Dataset extract:
+ + +
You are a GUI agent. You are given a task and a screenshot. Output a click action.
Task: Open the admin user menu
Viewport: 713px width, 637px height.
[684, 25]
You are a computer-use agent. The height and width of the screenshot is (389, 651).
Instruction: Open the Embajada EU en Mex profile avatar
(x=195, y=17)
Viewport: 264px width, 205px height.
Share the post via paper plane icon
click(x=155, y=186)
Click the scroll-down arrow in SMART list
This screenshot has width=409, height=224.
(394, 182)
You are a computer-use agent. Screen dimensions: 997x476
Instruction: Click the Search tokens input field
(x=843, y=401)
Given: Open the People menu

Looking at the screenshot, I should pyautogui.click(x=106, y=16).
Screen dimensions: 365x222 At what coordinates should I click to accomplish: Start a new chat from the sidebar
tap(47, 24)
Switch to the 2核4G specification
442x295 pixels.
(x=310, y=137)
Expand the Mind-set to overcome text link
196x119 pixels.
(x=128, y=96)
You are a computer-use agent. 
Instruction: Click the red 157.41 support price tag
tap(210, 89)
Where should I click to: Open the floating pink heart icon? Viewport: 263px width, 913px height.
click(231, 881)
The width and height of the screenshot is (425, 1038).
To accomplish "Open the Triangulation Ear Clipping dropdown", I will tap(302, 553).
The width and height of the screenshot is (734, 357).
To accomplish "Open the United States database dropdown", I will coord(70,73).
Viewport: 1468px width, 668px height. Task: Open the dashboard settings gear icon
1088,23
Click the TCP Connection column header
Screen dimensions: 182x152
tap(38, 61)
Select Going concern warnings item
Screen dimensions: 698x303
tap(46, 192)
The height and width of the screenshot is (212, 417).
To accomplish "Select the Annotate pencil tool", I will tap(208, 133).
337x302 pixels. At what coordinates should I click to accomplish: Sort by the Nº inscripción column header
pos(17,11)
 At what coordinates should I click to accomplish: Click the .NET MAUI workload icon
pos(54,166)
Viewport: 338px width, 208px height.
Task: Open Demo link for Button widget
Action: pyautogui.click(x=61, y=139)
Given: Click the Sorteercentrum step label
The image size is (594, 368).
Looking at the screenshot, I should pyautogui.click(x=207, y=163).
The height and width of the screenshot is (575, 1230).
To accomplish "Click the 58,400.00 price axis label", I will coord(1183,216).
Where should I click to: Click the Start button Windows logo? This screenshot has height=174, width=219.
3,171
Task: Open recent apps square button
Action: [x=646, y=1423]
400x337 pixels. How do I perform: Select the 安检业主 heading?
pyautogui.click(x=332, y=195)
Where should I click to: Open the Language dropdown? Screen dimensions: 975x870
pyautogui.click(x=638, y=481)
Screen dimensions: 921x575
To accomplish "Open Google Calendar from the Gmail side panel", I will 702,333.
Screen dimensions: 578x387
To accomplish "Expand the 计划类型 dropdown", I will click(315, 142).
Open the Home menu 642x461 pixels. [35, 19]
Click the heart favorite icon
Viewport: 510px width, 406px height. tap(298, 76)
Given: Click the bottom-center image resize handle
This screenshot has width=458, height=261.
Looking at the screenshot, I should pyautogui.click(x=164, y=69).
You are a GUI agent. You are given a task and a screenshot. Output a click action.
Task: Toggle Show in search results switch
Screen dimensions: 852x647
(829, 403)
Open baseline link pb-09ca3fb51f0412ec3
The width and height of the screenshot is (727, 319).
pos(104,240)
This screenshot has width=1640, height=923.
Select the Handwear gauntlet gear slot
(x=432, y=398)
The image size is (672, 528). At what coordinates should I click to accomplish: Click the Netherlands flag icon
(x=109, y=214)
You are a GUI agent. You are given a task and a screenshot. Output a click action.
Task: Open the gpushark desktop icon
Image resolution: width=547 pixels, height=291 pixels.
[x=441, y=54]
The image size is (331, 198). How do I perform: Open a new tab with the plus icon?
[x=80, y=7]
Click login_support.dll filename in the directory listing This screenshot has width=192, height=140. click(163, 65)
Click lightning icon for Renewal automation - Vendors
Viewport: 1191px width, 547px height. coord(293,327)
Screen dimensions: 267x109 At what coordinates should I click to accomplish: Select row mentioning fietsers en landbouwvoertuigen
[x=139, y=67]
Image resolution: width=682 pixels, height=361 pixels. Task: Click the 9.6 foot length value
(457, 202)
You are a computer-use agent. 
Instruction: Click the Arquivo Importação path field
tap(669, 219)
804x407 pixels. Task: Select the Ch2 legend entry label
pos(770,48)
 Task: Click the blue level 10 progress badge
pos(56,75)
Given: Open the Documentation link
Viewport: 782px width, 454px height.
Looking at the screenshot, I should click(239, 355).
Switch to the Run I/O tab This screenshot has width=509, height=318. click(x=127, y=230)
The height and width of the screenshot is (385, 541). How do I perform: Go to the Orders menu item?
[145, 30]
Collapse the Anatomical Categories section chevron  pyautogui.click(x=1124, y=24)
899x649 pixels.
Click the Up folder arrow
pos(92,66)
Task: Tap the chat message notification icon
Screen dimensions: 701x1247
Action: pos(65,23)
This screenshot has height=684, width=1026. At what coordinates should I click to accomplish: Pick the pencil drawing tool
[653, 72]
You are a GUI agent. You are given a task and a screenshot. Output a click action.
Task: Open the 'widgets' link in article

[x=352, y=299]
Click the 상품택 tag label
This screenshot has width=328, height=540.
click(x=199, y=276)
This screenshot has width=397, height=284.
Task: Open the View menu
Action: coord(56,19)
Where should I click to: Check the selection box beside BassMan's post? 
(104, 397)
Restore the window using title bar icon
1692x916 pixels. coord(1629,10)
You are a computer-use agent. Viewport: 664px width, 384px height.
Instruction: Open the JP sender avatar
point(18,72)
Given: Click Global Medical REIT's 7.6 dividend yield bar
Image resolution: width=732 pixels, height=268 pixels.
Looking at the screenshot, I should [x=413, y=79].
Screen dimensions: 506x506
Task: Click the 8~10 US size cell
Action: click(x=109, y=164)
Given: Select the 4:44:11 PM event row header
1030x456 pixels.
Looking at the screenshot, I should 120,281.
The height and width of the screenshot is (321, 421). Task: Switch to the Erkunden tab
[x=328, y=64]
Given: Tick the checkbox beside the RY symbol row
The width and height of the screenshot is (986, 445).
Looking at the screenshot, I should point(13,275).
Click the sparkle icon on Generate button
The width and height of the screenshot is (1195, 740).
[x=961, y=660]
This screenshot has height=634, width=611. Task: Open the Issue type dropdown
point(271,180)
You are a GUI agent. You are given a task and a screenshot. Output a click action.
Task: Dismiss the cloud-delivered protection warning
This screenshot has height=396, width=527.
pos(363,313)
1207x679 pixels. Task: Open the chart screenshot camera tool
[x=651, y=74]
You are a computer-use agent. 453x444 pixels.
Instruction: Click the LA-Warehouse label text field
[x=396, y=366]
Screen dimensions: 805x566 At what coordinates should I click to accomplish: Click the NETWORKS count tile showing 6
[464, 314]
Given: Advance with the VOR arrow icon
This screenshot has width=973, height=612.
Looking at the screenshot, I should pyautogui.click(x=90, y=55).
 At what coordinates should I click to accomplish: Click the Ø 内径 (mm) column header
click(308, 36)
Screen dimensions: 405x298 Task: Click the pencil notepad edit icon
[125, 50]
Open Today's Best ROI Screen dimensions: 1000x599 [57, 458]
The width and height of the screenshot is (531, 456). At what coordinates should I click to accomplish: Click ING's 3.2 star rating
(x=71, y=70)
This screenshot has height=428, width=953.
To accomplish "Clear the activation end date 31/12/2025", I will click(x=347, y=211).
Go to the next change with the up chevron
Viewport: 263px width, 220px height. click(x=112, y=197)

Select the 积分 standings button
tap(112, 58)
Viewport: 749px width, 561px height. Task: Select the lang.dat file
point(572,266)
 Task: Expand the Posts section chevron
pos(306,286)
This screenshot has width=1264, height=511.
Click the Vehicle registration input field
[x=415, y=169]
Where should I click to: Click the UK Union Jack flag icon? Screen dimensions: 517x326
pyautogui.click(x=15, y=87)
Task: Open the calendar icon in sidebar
+ + +
Task statement:
In the records above, find the lines holding "will". Copy each one.

Answer to the exercise:
To accomplish "Open the Triangulation Ear Clipping dropdown", I will tap(302, 553).
To accomplish "Open the United States database dropdown", I will coord(70,73).
To accomplish "Select the Annotate pencil tool", I will tap(208, 133).
To accomplish "Click the 58,400.00 price axis label", I will coord(1183,216).
To accomplish "Open Google Calendar from the Gmail side panel", I will 702,333.
To accomplish "Expand the 计划类型 dropdown", I will click(315, 142).
To accomplish "Clear the activation end date 31/12/2025", I will click(x=347, y=211).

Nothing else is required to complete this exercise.